(Beginning of Source data)

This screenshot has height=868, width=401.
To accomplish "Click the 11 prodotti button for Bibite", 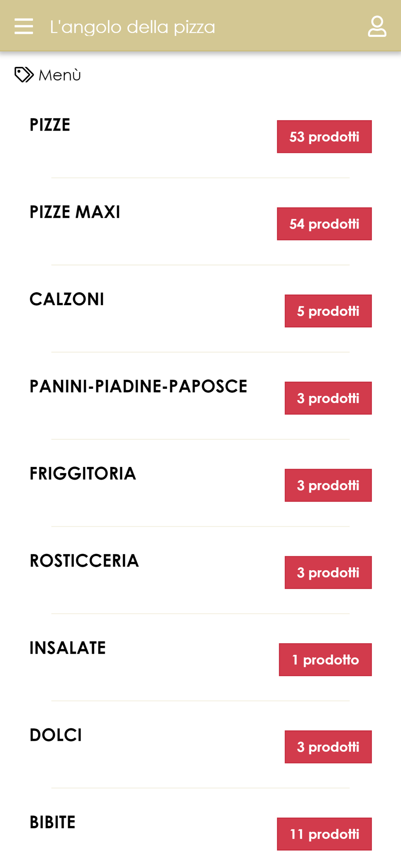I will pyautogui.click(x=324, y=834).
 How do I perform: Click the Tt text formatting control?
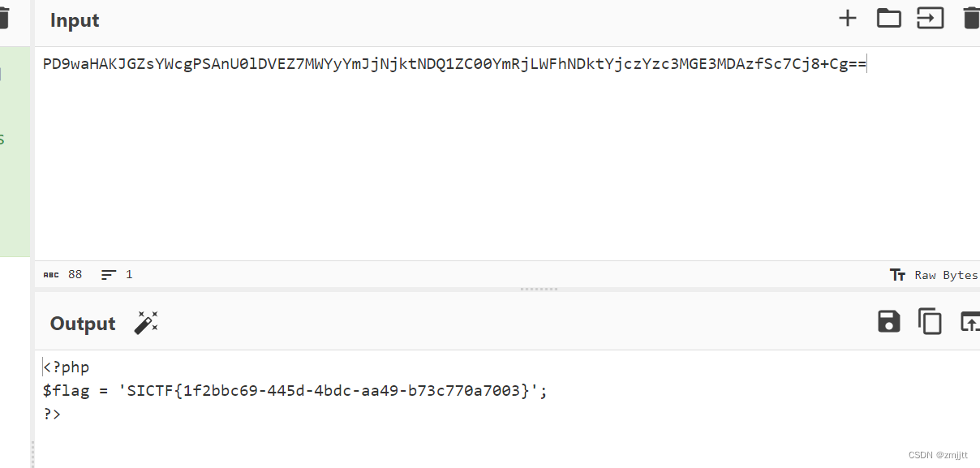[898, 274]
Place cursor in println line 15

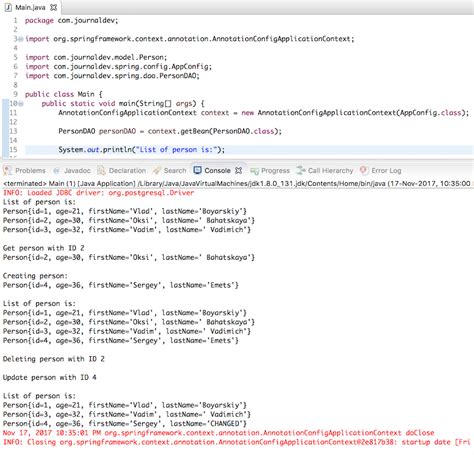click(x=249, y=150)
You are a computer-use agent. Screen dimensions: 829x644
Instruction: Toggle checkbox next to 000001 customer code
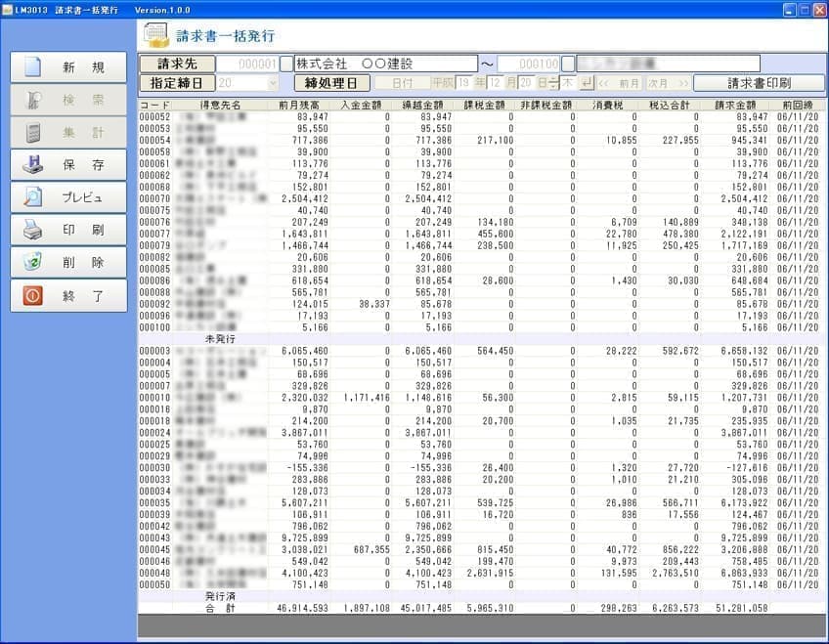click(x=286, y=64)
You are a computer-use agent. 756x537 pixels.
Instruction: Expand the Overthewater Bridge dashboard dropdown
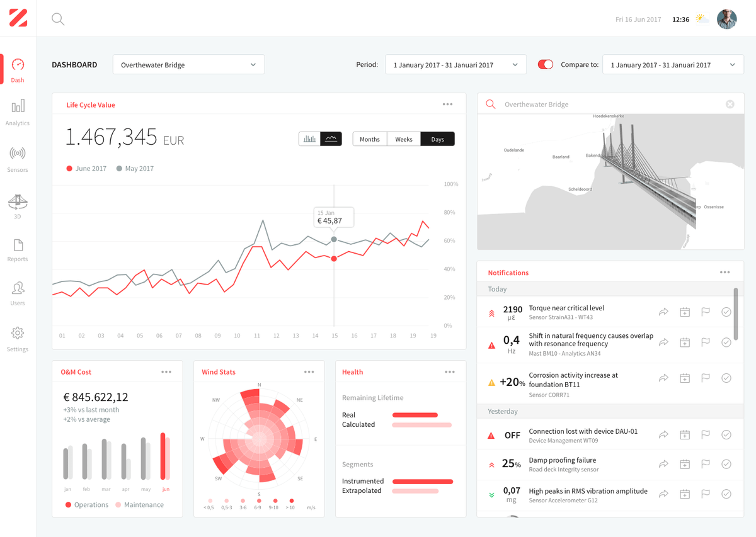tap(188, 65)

(End of Source data)
(Beginning of Source data)

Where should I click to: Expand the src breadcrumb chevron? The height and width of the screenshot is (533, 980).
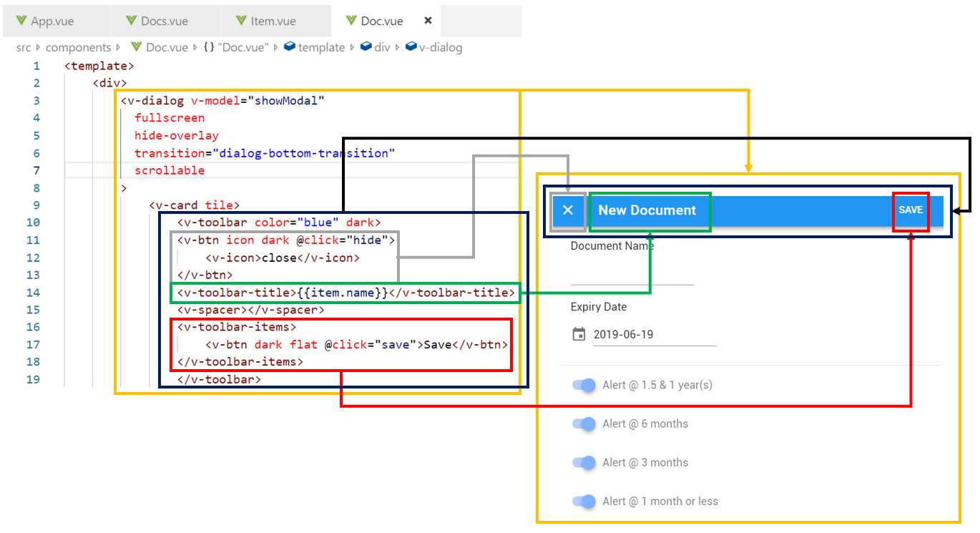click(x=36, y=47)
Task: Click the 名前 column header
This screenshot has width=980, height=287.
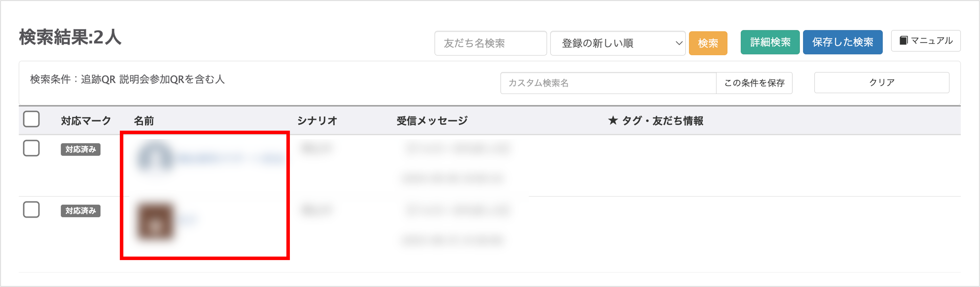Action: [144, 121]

(End of Source data)

Once you have found every line above holding the word "computer", copy those lines.

You are a computer-use agent. Screen dimensions: 829x644
You are a computer-use agent. 756x537 pixels.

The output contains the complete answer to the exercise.